Wednesday, October 19, 2016

Moral Reconation Therapy verses Mental Illness

Over several years, Moral Reconation Therapy ("MRT") has become a big business at Elgin Mental Health Center. Some people (clinicians or patients - the difference is minimal) like it, and some don't. But veteran administrators in Illinois' "forensic mental health system" must be aware that it presents a rather interesting, perhaps a rather dangerous, intellectual problem.

MRT situates the problem of criminal recidivism in dysfunctional behavioral choices and deficient moral reasoning. Psychiatry situates the problem of an NGRI acquittee's dangerousness in mental illness, a disease like any other, in the brain.


The MRT therapist at Elgin is basically telling patients that their problem is they lie, cheat, steal, betray, victimize and blame other people; and the fact that they are where they are (locked up in that fake "hospital") is their own fault entirely. 


At the same time, the psychiatrist is basically telling patients that it's only the mental illness that limits their ability to make behavioral choices or to reason morally; it's not their fault at all, they just need to take drugs to adjust their brains.

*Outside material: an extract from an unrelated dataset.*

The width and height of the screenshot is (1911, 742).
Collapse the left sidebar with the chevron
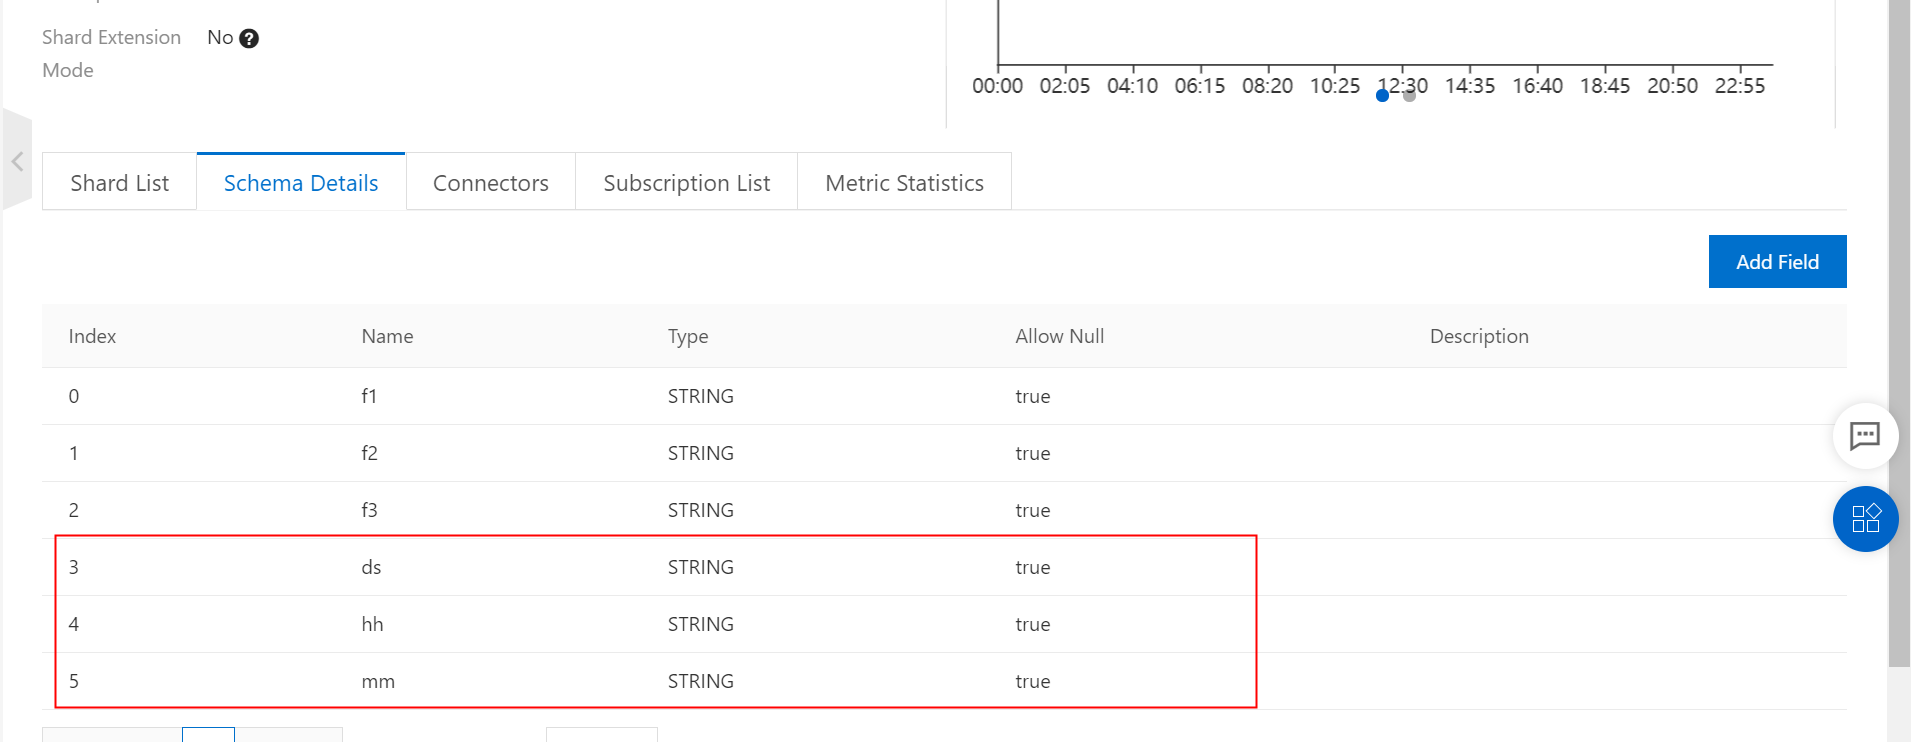pyautogui.click(x=17, y=161)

I have several clients who have failed or opted out of MRT because they cannot honestly reconcile the demand for acceptance of sole blame with the demand for acceptance of psychiatric doctrine on mental illness. They figure one idea or the other must be bullshit. But it sure is unacceptable to mention this discrepancy! 

The psychiatrists sure will tell the judges that any patient who questions the "illness needing medicine" view lacks insight and therefore remains dangerous. The MRT therapists sure will tell judges that any patient who blames their brain disease is being manipulative and therefore remains dangerous. The bottom line is, you have to lie, in the right way at the right time, or you can't ever get out.

This is the essential, overriding lesson of forensic mental health: You must become a really competent liar, to others, to society, and to yourself.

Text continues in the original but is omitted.